Rental markets have also jumped as families struggle to move up the property ladder. Rates charged when a unit outside of rent control changes hands rose 24% nationwide last year, Dugan said.
That kind of housing inflation is one reason the Bank of Canada has stuck to quarter-point rate cuts while the Federal Reserve opened with a half-point move. Anger over the cost of living is also threatening the end of Justin Trudeau's nearly decade-long run as prime minister. (See: MNI INTERVIEW: BOC Open To 50BP Oct Cut: Ex Adviser Williamson)
CUTTING TO NEUTRAL
In the past even modest rate cuts often unleashed a fresh housing boom, but sales have been tepid since the Bank began cutting rates in June. Dugan said falling per-capita GDP has been holding buyers back but some momentum will return as the Bank keeps cutting, Dugan said.
“We’ve had a fairly weak economy for the past year or so,” he said. “To many households, it probably feels like a recession.” (See: MNI INTERVIEW: BOC Needs Faster Cuts, Labour Congress Says)

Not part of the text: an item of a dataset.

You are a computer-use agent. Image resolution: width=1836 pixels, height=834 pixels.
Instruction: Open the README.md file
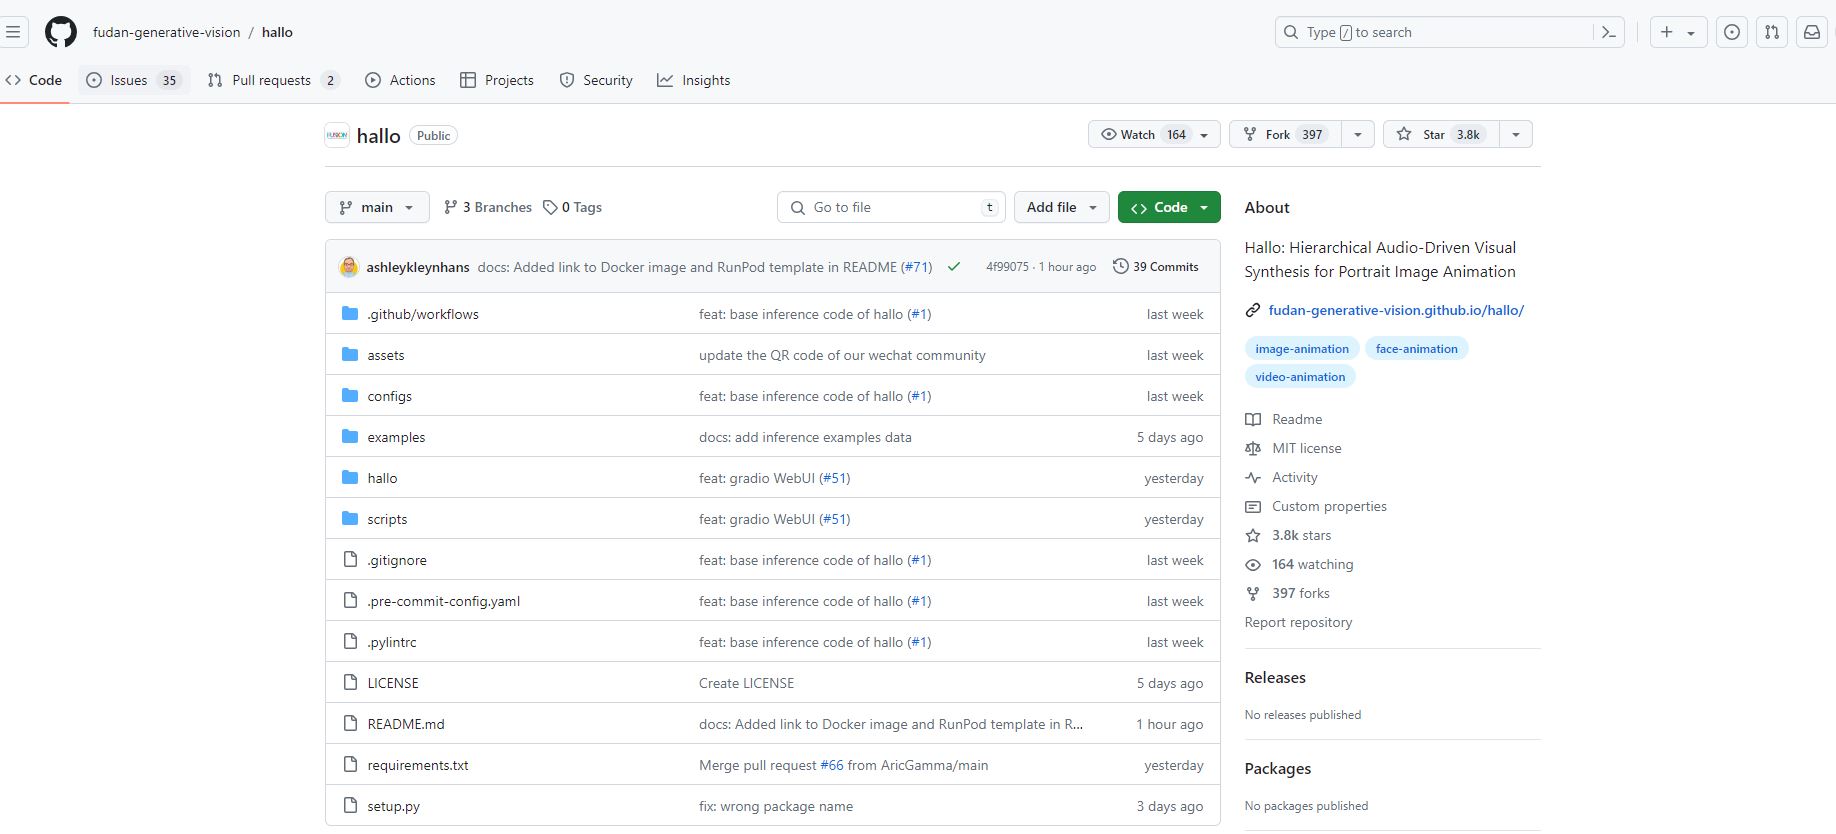coord(406,724)
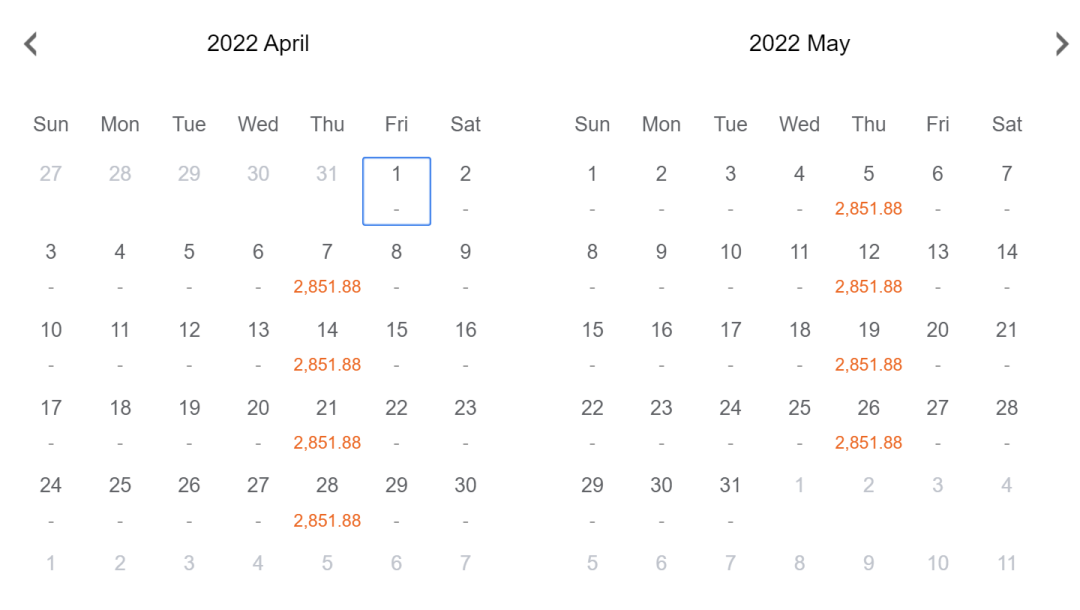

Governor Tiff Macklem will cut his overnight rate from today's 4.25% to somewhere around neutral, Dugan said. “We think that’s where the Bank is going to cut to, about 2.5% and they can go lower if there’s a recession or something bad happens.”
“Inflation is back down closer to target, which should give the Bank of Canada confidence,” Dugan said. "Even if growth does accelerate a little bit, there’s enough excess capacity that it shouldn’t re-ignite inflation immediately, at least not to levels that would require the Bank to pause.”
With the yield curve inverted there will be less relief for mortgage borrowers like those seeking the popular five-year fixed product, Dugan said. Others who are renewing also face a "cliff" because their new rates will be much higher, he said. Bigger monthly payments are “going to squeeze incomes at the margin,” Dugan said, limiting gains in housing and the wider economy.